目的 探讨降脂药对肝癌细胞增殖、干性特征、迁移、侵袭和中性粒细胞外诱捕网（NETs）形成的作用。方法 下调ASPP2或HMGCR基因建立胆固醇合成增加或减弱的小鼠肝癌细胞Hepa1-6，分别用辛伐他汀和黄连素两种降脂药处理。CCK-8和平板克隆实验检测肝癌细胞增殖能力；低吸附板成球和qRT-PCR分析细胞干性特征和相关基因表达；划痕和Transwell实验分析细胞迁移、侵袭的能力。免疫荧光染色分析NETs形成。结果 降脂药可显著抑制Hepa1-6细胞贴壁和成球生长及干性基因表达（P<0.001）；显著抑制Hepa1-6细胞迁移和侵袭能力（P<0.001）；显著抑制中性粒细胞诱导的Hepa1-6细胞侵袭和NETs的生成（P<0.001）。结论 降脂药通过抑制肝癌细胞的干性特征和NETs形成，抑制肝癌细胞增殖和转移，是治疗肝癌转移的一种潜在方式。

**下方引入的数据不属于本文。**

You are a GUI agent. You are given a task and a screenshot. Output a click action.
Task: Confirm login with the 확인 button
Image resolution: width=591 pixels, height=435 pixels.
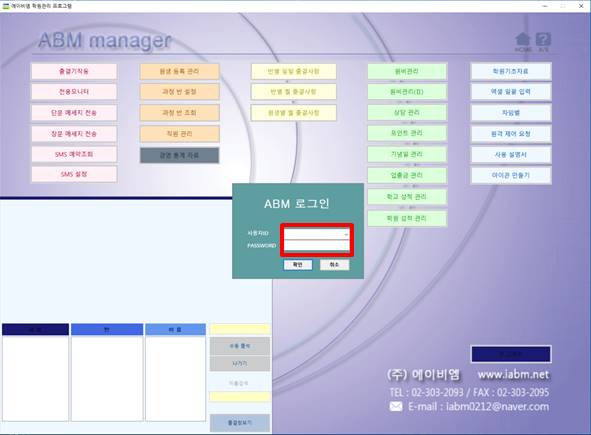point(298,265)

Effects of Cholesterol-lowering Agents on Proliferation,Invasion and Neutrophil Extracellular Trap Formation in Liver Cancer Cells

Objective To investigate the effects of cholesterol-lowering agents on the proliferation, stemness characters, migration, invasion, and neutrophil extracellular traps formation (NETs) formation in liver cancer cells. Methods ASPP2 or HMGCR gene was knocked down in mouse liver cancer cell Hepa1-6 to establish cells with high or low cholesterol, respectively. Simvastatin and berberine were used to reduce cholesterol synthesis. CCK-8 and plate cloning assays were conducted to detect the proliferation ability of liver cancer cells. Sphere formation assay and qRT-PCR were used to analyze the stemness character and expression of related genes. Wound-healing assay and Transwell assay were used to analyze the ability of cell migration and invasion. Immunofluorescence staining was carried out to analyze the effect of lipid-lowering agent on NETs formation. Results Cholesterollowering agents significantly inhibited the proliferation and stemness-related gene expression of Hepa1-6 cells (P<0.001), significantly inhibited the migration and invasion of Hepa1-6 cells (P<0.001), and significantly inhibited the neutrophil-induced invasion and formation of NETs (P<0.001). Conclusion Cholesterol-lowering agents suppress the proliferation and invasion via inhibiting the stemness characters and NETs formation in liver cancer cells. It is a potential strategy for the treatment of liver cancer metastasis.